Dikit – dikit OTT Koruptor Bikin Negeri Jelek
Jakarta, Jatim This Week – Operasi tangkap tangan (OTT) KPK dikritik oleh dua menteri Menko Marves Luhut Binsar Pandjaitan dan Menko Polhukam Mahfud Md. Mahfud menilai apa yang disampaikan Luhut soal KPK tak perlu sedikit-sedikit melakukan operasi tangkap tangan (OTT) pejabat tak salah.
KPK dianggap tidak perlu sedikit-sedikit melakukan OTT. Terhadap pernyataan LBP ini saya tidak sepakat dengan pandangan Luhut apalagi dikaitkan dengan penilaian bahwa OTT membuat citra negara jelek.
Mengenai OTT dan KPK dalam upaya merupakan 2 hal yang tidak dapat dipisahkan dalam praktik pemberantasan Tindak Pidana Korupsi di Indonesia.
OTT KPK adalah singkatan dari Operasi Tangkap Tangan Komisi Pemberantasan Korupsi. KUHAP kita tidak mengenal OTT, yang ada adalah TERTANGKAP TANGAN.
Kalau kita punya sense of crisis terhadap tindak pidana Korupsi, mestinya tidak alergi dengan OTT. Justru bisa menjadi shock therapy tersendiri bagi orang atau pejabat yg akan melakukan TP Korupsi. Supaya tidak dikit-dikit OTT maka jangan melakukan TP Korupsi. Menjadi pejabat harus bersih, tidak korup.
Ucapan Luhut tersebut bisa dimaknai menjadi narasi ganda, yaitu pencegahan korupsi melalui digitalisasi dan menolak OTT KPK dan hal ini bisa mengaburkan opini publik terhadap OTT.

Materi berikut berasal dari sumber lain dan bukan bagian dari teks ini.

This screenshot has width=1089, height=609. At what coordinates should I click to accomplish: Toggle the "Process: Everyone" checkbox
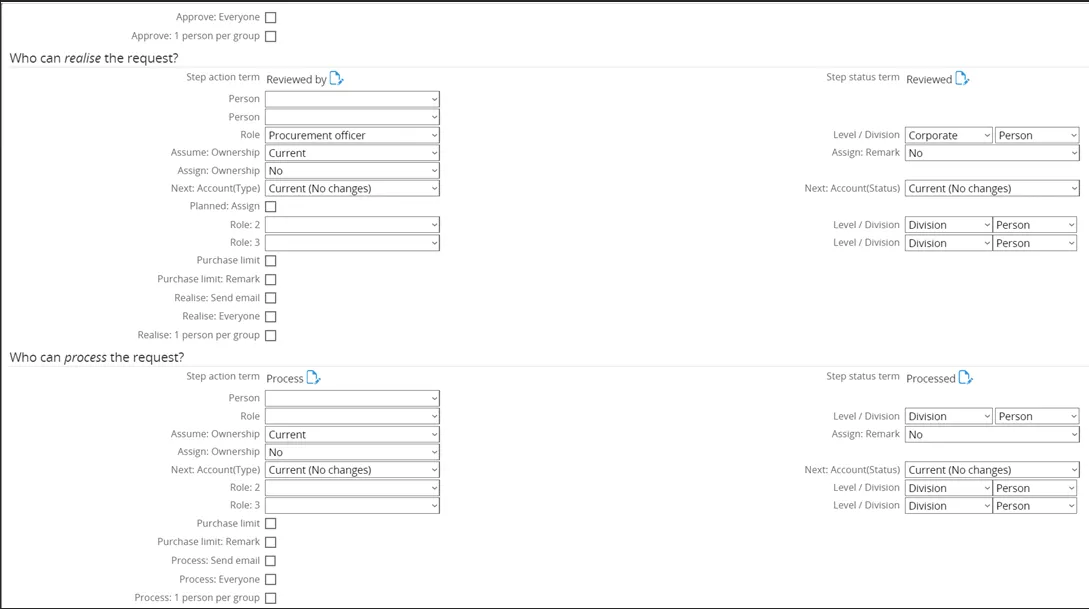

Sebenarnya, narasi ganda kedua upaya pemberantasan itu bisa saja dilakukan secara bersamaan dengan saling amplikatif. Digitalisasi dan OTT yang dilakukan bersamaan supaya membuat pemberantasan korupsi di Indonesia lebih “greget” dan membuat orang berpikir ribuan kali untuk melakukan tipikor.
OTT bagi publik adalah sebuah diksi yang mendorong tingkat trust pada KPK asalkan caranya tidak bermuatan politik. Jika sudah bermuatan politik maka makna OTT akan menjadi kabur karena pelaksanaannya tergantung pesanan rezim.
Di sisi lainnya, narasi Luhut bisa dimaknai sebagai justifikasi melakukan tindak pidana korupsi. Termasuk ucapan Luhut “kalau mau bersih di surga saja”, pernyataan ini seolah-olah membolehkan pejabat untuk korupsi.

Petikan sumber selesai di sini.